Invest in ME Research are not quite as excited about the study as the media attempts would prefer as fatigue induced by interferon-alpha is well known.

Although the study did show that psychosocial risk factors did not play a role in persistent fatigue it does not challenge the model put out by the biopsychosocial (BPS) school of thought that CFS is maintained by behavioural and lifestyle factors that can be amended by a short course of CBT and GET.

The study used the so called Oxford criteria to select the CFS cohort.
These discredited criteria only require prolonged unexplained fatigue as a requirement and not the hallmark post-exertional malaise (PEM) as in other more stringent ME/CFS criteria.
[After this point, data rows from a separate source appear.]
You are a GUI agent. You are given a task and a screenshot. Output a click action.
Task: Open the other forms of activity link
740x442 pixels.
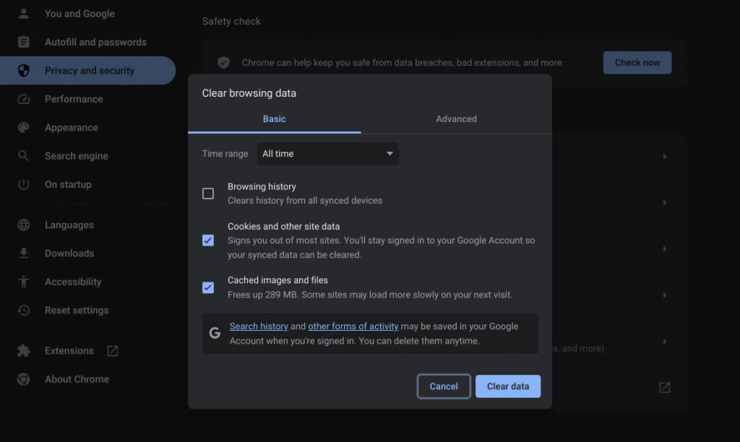pos(353,326)
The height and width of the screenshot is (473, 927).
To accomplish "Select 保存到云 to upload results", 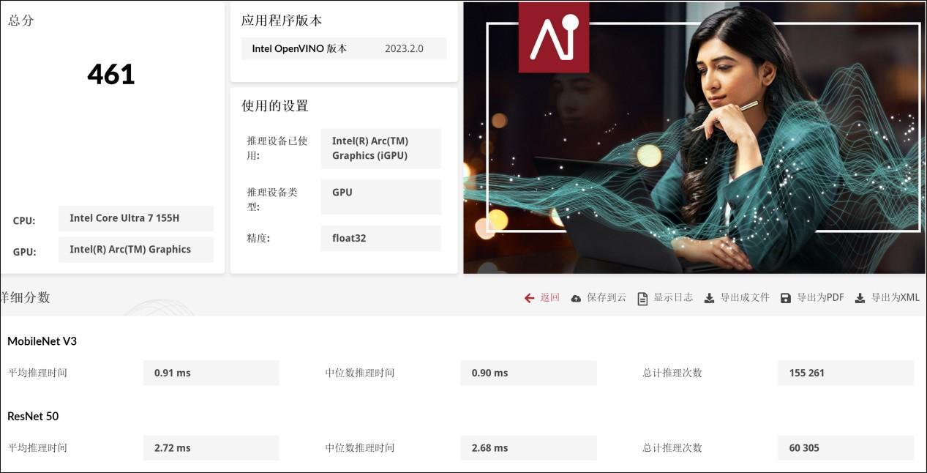I will click(607, 297).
The study also used the discredited Chalder Fatigue score that is problematic as it cannot measure deterioration if the starting point is low.

We were also surprised from the sociodemographic table to see 62% of the CFS cohort had history of depression and 70.6% had family history (first degree) of mental illness.
This seems very high and makes us question the type of patients that attended the CFS specialist recruitment clinics at the South London and Maudsley (SLaM) and the Royal Free NHS Foundation Trusts.

Usually studies on ME/CFS patients have reported good mental health scores despite low physical functioning scores so the demographic features of this King’s College study seem at odds with other ME/CFS studies/cohorts.

This research may be of use for fatigue research - but people with ME and their families would like to see public funding being spent on well-defined ME patients for a change.